Offering shit housing to poor people is a real money spinner.

LemonLass · 17/12/2025 07:43

Hi @RentRealityCheck
I haven't read the whole thread but here to say that rentals are a commercial enterprise.

The morality model doesn't naturally fit because being outraged at landlords making money makes zero sense. Making profit is most landlord's objectives. Rental income must covers expenses (mortgaged or not).

In a nutshell, a mortgage is just one of a landlor's expenses.

Nesbi · 17/12/2025 07:46

It should be fairly obvious that if the people with the most money in society are allowed to own multiple houses that drives up the price of the remaining houses, making them unaffordable to an ever increasing section of society.
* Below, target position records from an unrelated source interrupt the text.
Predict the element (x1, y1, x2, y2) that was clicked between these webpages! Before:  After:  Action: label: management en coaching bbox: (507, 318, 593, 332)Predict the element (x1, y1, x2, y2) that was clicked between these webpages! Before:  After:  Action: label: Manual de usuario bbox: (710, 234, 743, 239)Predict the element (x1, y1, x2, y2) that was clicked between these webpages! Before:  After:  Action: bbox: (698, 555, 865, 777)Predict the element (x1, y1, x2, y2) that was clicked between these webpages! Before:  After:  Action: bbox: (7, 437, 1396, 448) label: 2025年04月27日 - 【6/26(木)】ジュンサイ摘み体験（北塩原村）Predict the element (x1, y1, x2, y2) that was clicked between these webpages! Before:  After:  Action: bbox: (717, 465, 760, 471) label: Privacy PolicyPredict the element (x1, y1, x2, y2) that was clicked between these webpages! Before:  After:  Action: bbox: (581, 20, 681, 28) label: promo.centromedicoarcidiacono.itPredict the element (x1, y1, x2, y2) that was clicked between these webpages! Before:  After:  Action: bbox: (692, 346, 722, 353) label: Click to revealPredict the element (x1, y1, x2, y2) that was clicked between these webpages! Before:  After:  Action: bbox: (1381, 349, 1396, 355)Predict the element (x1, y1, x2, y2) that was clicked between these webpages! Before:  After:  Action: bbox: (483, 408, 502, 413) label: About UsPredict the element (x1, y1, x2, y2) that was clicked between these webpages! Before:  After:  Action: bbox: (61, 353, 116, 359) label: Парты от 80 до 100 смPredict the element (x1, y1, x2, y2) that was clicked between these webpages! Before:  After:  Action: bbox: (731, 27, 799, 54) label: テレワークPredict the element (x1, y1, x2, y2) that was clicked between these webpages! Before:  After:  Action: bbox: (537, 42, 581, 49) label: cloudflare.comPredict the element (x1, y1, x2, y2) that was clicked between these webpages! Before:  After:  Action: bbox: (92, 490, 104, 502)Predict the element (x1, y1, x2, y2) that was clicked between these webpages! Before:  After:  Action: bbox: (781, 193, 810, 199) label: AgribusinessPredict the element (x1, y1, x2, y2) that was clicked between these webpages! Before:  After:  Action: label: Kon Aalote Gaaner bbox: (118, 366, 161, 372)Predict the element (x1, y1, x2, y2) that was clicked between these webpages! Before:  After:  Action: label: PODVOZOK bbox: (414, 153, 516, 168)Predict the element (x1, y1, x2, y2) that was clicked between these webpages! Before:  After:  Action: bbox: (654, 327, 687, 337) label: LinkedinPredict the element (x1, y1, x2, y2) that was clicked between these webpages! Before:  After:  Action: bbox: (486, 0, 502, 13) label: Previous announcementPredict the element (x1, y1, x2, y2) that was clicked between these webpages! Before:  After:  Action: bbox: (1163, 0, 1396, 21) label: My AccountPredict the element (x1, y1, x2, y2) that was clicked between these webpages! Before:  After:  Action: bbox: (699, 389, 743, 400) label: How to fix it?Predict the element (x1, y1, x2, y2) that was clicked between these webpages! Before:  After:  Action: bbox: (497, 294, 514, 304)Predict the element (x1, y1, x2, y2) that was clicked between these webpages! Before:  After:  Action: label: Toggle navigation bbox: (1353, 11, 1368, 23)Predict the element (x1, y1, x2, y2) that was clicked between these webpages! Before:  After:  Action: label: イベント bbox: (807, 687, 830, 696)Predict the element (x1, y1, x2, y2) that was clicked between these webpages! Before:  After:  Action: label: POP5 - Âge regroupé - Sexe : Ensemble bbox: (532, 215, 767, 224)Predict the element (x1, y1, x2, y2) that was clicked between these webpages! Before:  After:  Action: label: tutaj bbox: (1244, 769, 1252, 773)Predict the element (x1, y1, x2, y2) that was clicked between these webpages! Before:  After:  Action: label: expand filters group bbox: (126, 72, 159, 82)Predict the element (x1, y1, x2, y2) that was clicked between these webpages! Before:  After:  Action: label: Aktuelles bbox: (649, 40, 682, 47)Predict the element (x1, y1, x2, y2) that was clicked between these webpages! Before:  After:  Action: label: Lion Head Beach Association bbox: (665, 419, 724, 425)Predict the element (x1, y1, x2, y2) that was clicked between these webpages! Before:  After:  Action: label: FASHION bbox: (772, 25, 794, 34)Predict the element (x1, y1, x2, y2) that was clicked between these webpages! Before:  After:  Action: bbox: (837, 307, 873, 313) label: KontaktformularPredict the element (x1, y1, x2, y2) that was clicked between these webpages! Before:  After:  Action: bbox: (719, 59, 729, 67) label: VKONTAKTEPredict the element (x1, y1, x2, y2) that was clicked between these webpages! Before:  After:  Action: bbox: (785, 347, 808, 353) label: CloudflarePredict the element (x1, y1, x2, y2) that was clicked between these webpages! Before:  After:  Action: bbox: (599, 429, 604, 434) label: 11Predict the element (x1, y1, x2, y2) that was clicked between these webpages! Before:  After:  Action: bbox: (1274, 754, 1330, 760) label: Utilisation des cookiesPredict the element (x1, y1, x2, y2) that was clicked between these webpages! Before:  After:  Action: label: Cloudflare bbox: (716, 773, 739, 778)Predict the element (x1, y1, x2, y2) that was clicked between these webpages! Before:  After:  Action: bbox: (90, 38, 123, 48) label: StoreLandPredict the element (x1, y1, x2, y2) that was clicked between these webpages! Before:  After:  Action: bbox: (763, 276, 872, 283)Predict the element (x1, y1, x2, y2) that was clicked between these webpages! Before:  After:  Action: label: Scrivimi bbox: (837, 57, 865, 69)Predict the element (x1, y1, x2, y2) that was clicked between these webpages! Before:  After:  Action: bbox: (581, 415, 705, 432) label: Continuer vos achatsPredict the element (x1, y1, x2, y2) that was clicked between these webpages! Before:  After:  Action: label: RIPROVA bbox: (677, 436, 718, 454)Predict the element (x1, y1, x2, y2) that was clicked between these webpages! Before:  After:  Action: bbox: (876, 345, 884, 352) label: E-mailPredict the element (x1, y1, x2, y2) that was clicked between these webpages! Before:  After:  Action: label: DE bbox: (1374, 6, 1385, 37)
To a large extent the effect of this is being masked by the mortgage market which still just about allows people to afford to buy, as long as they don’t mind being in debt to a mortgage lender for most of their life (with the effect that they end up paying far, far more for the house once you add on the interest payments over the life of that mortgage).

We are now looking at ever longer mortgages, and the possibility of mortgages stretching beyond a single lifetime and being passed on to the next generation, all to keep this ever decreasing number of people just about able to afford the dream of owning their own home.

Eventually a large swathe of our society will only ever be renters, as the housing stock will be owned by a very small number of very wealthy people.

You can either say “ok, I just need to make sure me and my kids are amongst the super wealthy” , or you can accept that the current system is broken, it is damaging to our society and we need to think of ways of fixing it.

Alexandra2001 · 17/12/2025 07:56

WhereIsItPlease · 17/12/2025 07:20

Inflation is the rate of change, because it’s dropped to 3.2% it just means prices are going up 3.2% rather than 3.5%.Completely agree about the additional Tax for landlords, gone up 2% and legislation has a cost. Together you’ve got a baked in average rent increase of 8-10% just to break even.

Global oil prices have been rock bottom, but we tax energy at around 75%.

I know how inflation figures work.......

Why does 2% extra on tax lead to a 8 to 10% on rents? the renters rights bill doesn't, as yet, mean more rent increases?

Mortgage rates have also fallen substantially too, will LLs who hiked rents, drop rents......

For LLs without a mortgage, its money for nothing, with little to no risk, a 4 to 8% return is easy to make, the asset will increase in value, CGT is still below earned income rates.

With no mortgage - Costs are a 5 yearly Eicr (£250) a gas safe cert (£150) building insurance, possibly a 10% letting fee, thats it - repairs etc are an investment in your property and major ones are tax deductible.

Oil prices? there are no new taxes on fuel but what has happened is the trebling of forecourt profit margins....

Balletpoint · 17/12/2025 08:50

There are good and bad landlords.

If a tenant is ao vehemently against their landlord what is stopping them moving to another rental or purchasing a property (low deposit required and long term mortgages available).

Staying put and complaining is not going to improve their lot.